Many people attribute the PlayStation 4’s early lead in the console sales race to the fact that Microsoft botched the reveal of the Xbox One.
The original Xbox One was expensive, dependent on the controversial Kinect, and built around despised policies which would have required owners to have a stable internet connection in order to actually use their console. Prospective owners were concerned.
While Microsoft was busy trying to ease consumer’s fears, Sony was garnering acclaim for their design of the PlayStation 4. Not only was the PlayStation 4 cheaper than the Xbox One, but it was a far more traditional console that didn’t scare gamers with controversial features. The simplicity of the PS4 allowed Sony to focus on the games.
By the time that Microsoft untangled the Xbox One’s knots, the damage was done. Sony had established the PS4 as a console for gamers like you and me, while Microsoft was fighting the perception that the Xbox One was a glorified multimedia device that so happened to play games.
Over the last four years, though, Microsoft has made quite the effort to flip that narrative.
It started with Games for Gold. Microsoft’s helped ease the pain of having to pay for their premium online service by giving gamers free games every month. Microsoft released this program for the Xbox 360 but soon carried it over to Xbox One. Sony soon incorporated a similar program. Even then, some argued that the average value and quality of Games for Gold was regularly superior.
Later, Microsoft began to slowly make the Xbox 360’s library compatible with the Xbox One. While not every Xbox 360 game is compatible with the Xbox One, the number of games that have been added to the console since this program launched is impressive.
Neither Sony or Nintendo offers a similar program. Instead, both companies opt to charge users for previous generation titles via digital downloads. The closest Sony has come to introducing a similar program is their PlayStation Now service which allows users to stream a select library of PS3 games for a yearly fee of $99.99 or $19.99 a month.
Even there, Microsoft is preparing to undercut them. Soon, Xbox One gamers will be able to access Game Pass; a rotating monthly collection of games that can be played for a $9.99 a month fee. Unlike PlayStation Now, Game Pass will feature both current and previous generation games.

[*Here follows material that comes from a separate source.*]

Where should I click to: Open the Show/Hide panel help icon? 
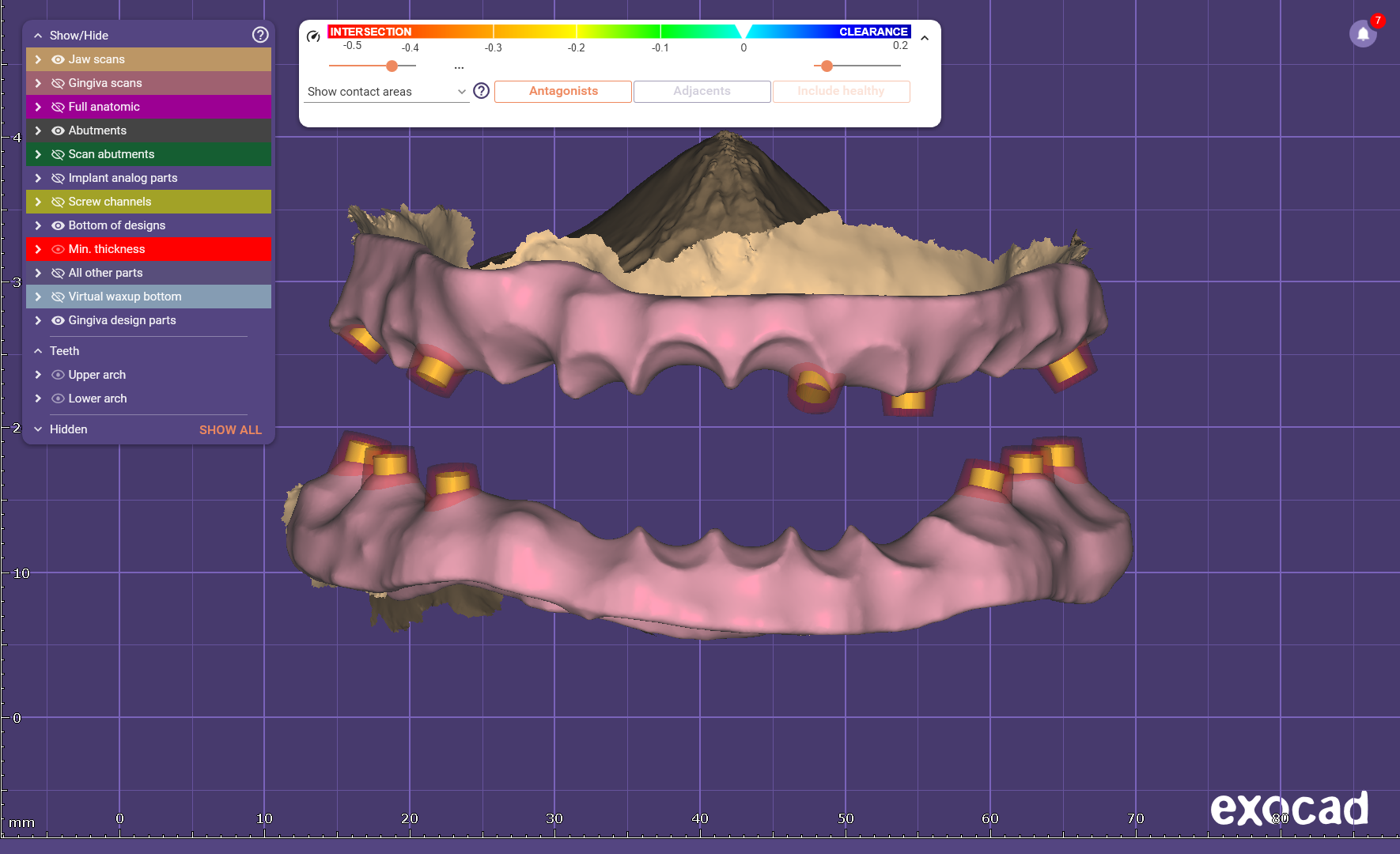coord(260,35)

Recently, Microsoft has even revealed that they intend to allow Xbox and Windows 10 gamers to receive a refund for any game or app that they’ve played for less than two hours or owned for less than two weeks. Sony and Nintendo have not yet revealed their plans for a similar service.

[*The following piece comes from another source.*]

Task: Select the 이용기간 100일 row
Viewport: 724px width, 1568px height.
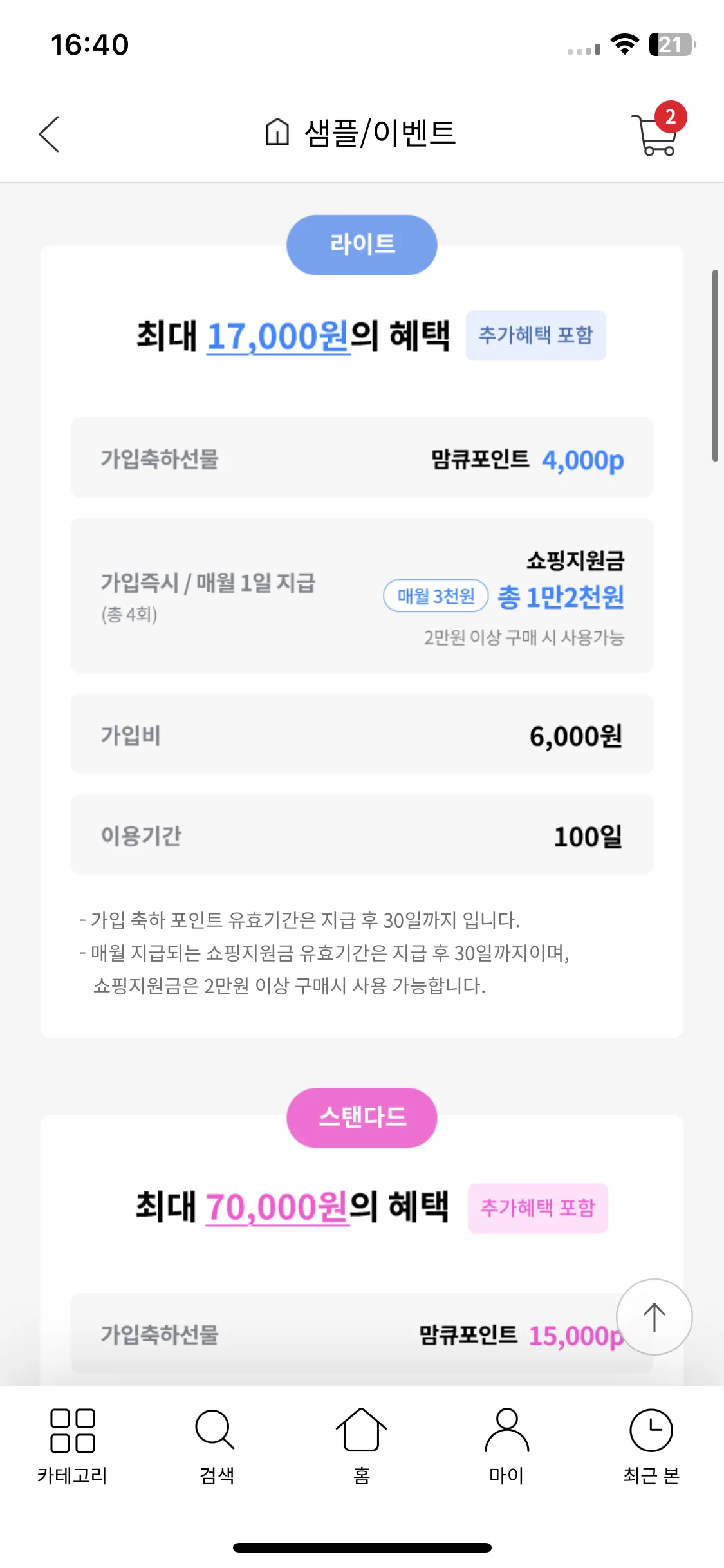Action: [x=362, y=834]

Add it all up, and you’ve got a pretty compelling argument that Microsoft is the most consumer friendly console manufacturer in the business.

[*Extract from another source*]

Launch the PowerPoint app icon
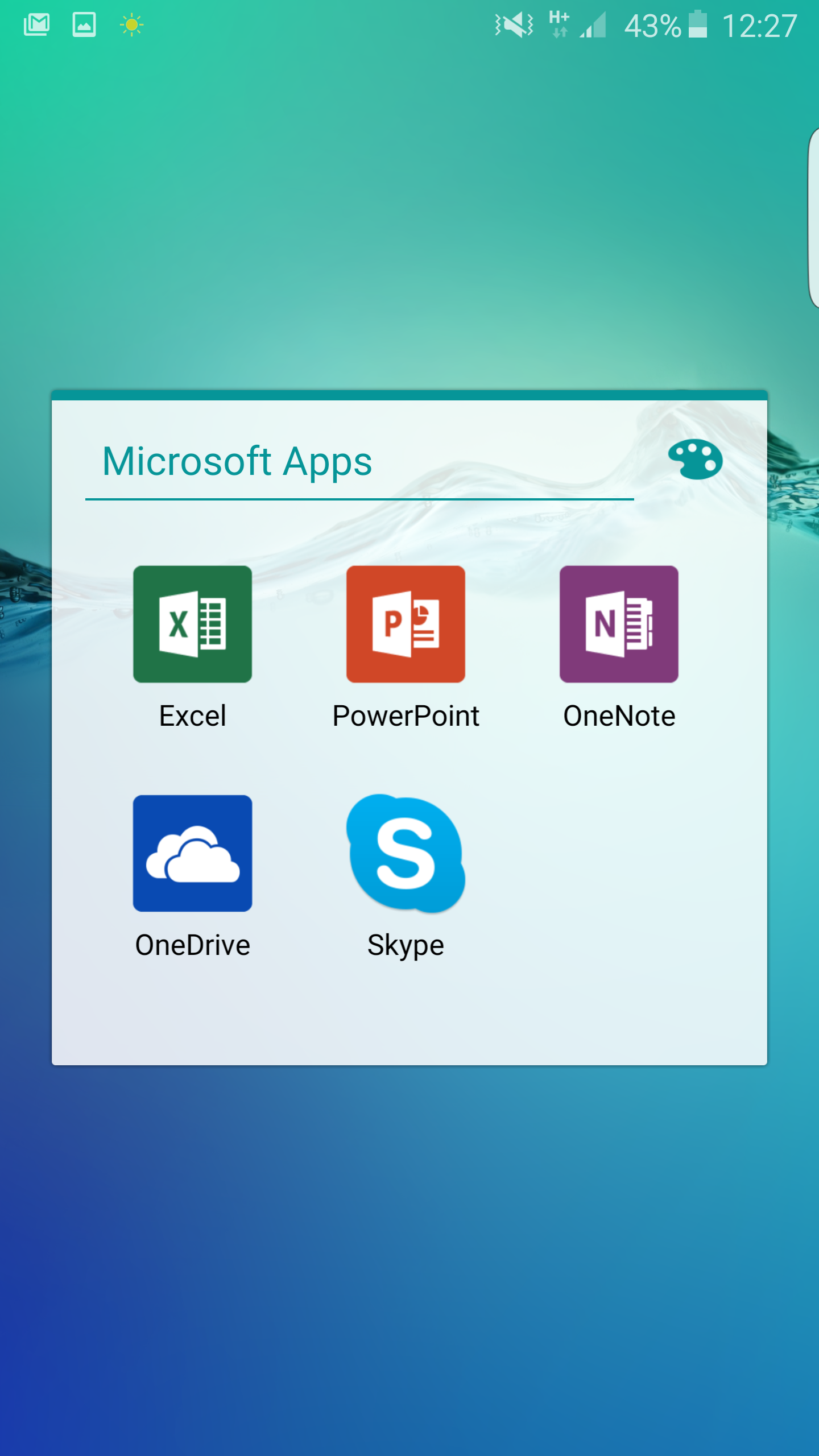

Then again, why wouldn’t they be? Given that there is almost no chance the Xbox One will match the PlayStation 4’s global sales figures, Microsoft has to start building a more intimate image for themselves as a company that values their gamers over money. Whether or not that’s actually true is kind of irrelevant so long as they continue to introduce similar policies.
So yes, Microsoft is the friendliest company in the industry at the moment, at least so far as console manufacturers go. So long as they continue to grow that image, gamers everywhere will continue to benefit from their effort.